The guy changed the locks, so the last time I went out to see if he had allowed his dog and cats to cover the floor with feces again (at least I hope it was the dog and cats) we couldn’t get in. He passed us on the road in as we came out, so we went back. But he would not let us in.

This is illegal, but I cannot prosecute over it. That’s interesting to me. One feels the justice side should be errant toward the poorer party, but at a certain point does that mean there is no justice for the person who owns the property? Increasingly, at each point of his illegal actions, no recourse is available. It’s illegal, but so what?

We are not having an eviction on Dec. 22 because Legal Aid has gotten involved and filed several motions asking for documents of disclosure, information on the lease, etc. Each request is accompanied by a request for a separate court date. In other words, Legal Aid would like to cause the person asking for the eviction (me) to spend so much time and money that they drop it. This is a common Legal Aid strategy.

It is also one that most lawyers for those trying to make the eviction happen stand to benefit from financially. So that becomes tricky.

I am mistrustful of my lawyer for not disclosing that he would be away during a critical week of December. It feels like something he should have said when we started this journey. I am unhappy that he has offered several platitudes and reassurances, but not strategy. We have a call coming up. Let’s see what happens.

And I am miserably unhappy with the former friend who introduced me to the guy who is now occupying my property. I never once faulted her for introducing me to him, but recenltly I told her that she would need to testify, since she knew about the terms of the agreement (we made it on her front porch) and the circumstances of him taking up residence (we all drove out there together and inspected it and he asked her permission, basically, before moving out of her house).

Her exact words: “I can’t. I wouldn’t have anything to say.”

The most fascinating part of this process, when one steps back from the pain caused by it, is looking at the human decisions involved.
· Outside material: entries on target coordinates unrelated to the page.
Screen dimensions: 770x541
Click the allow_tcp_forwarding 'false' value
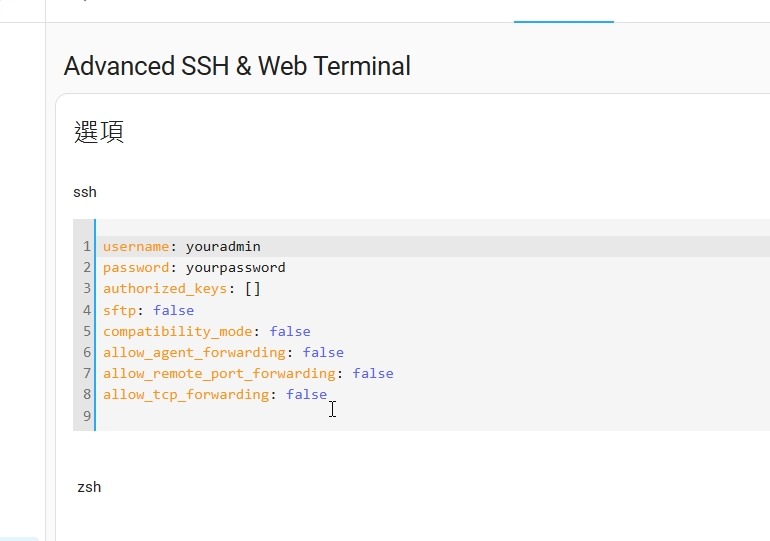click(306, 394)
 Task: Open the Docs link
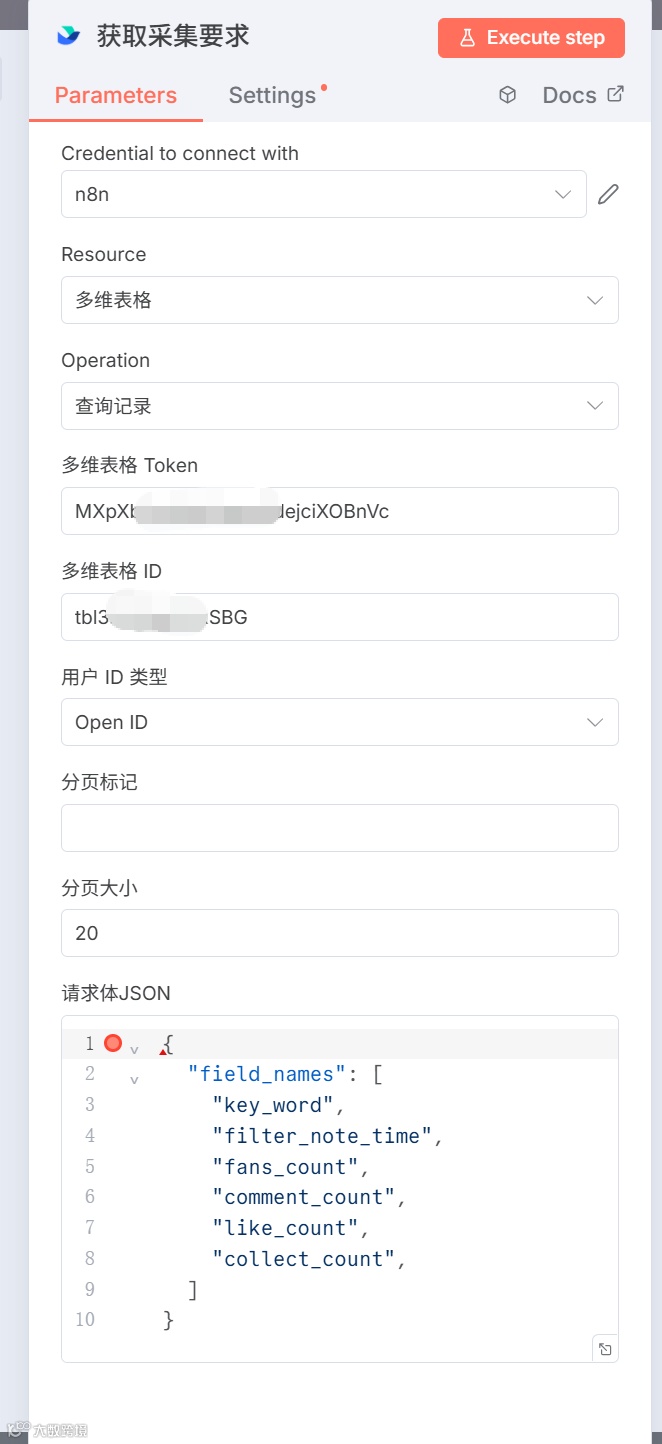(x=570, y=95)
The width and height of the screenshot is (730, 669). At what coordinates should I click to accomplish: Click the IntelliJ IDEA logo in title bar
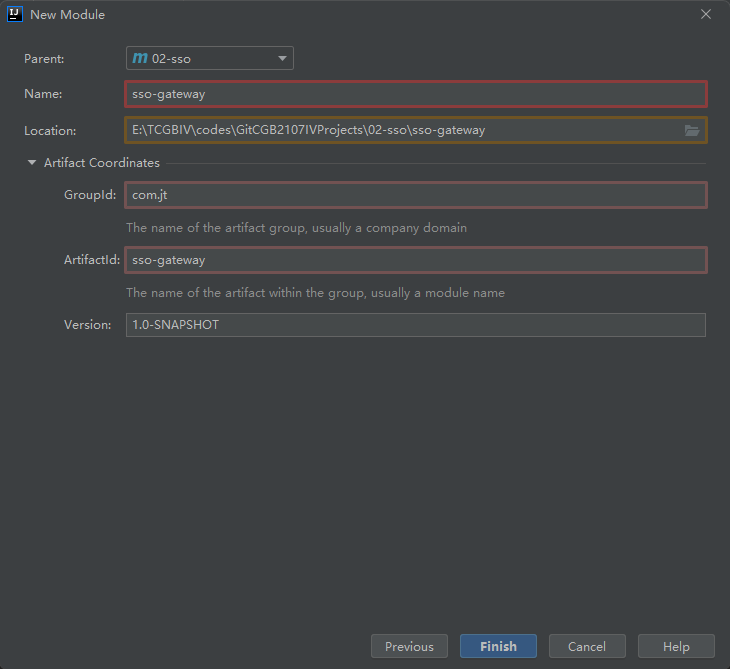point(14,14)
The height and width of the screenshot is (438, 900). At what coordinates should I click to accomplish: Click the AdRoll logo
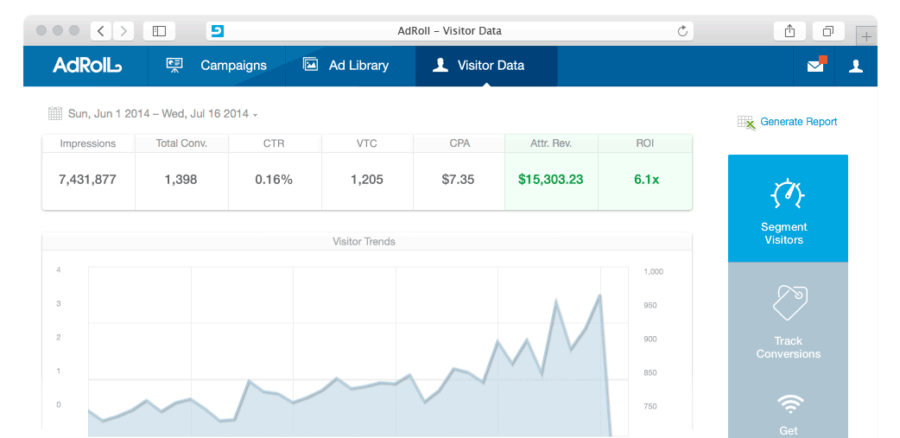click(x=87, y=65)
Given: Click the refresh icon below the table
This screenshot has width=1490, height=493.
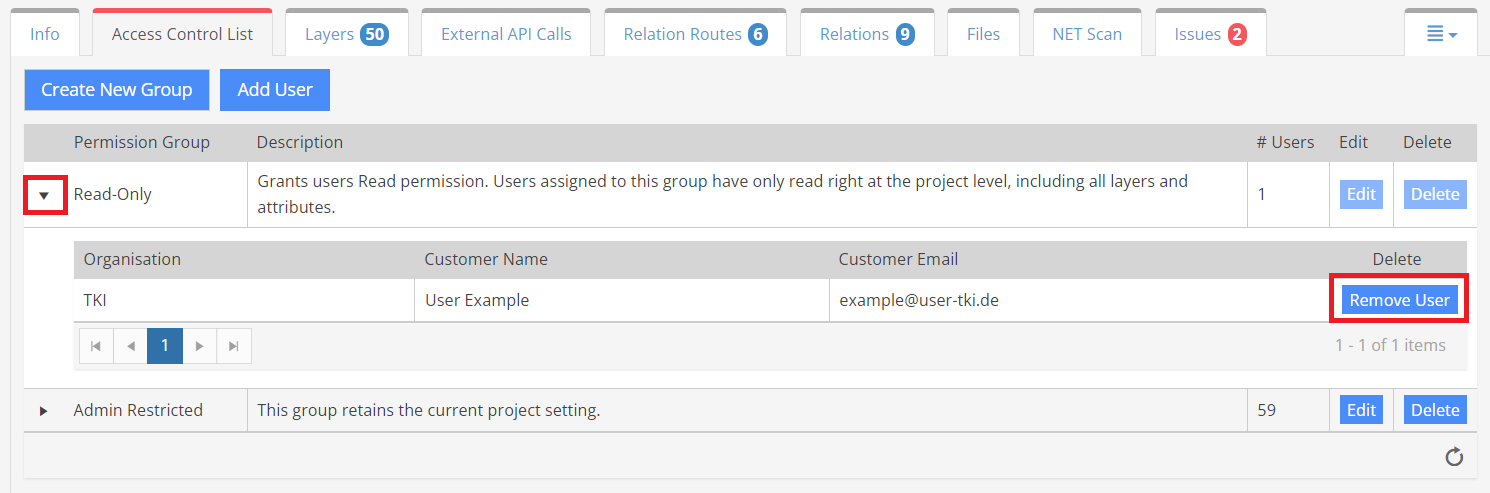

The guy has to be willing to harm people who did many things to help him. We gifted him a truck. We offered him a great work-for-rent deal. We accepted his need to flex his schedule when he notified us that he had appointments. OK, he’s willing to be a person who will do anything to get what he wants, and he has grown up in a world where this kind of behavior was normal, accepted, smart even.

My friend has decided “not to take sides.” She is watching me deal with a financial and emotional burden she has direct knowledge of, and holding herself disassociated from it all.

This feels like a worse betrayal than the guy, in all honesty. I expected better from her, if nothing else for his sake. Accountability may have to be an acquired skill, but can we get through life without it?

It feels unnecessary, this fight to take back what is mine. Had the guy fulfilled the terms of the agreement, he could have stayed. And it feels lonely. Friends don’t ask, and some friends turned out not to be. That part is hard.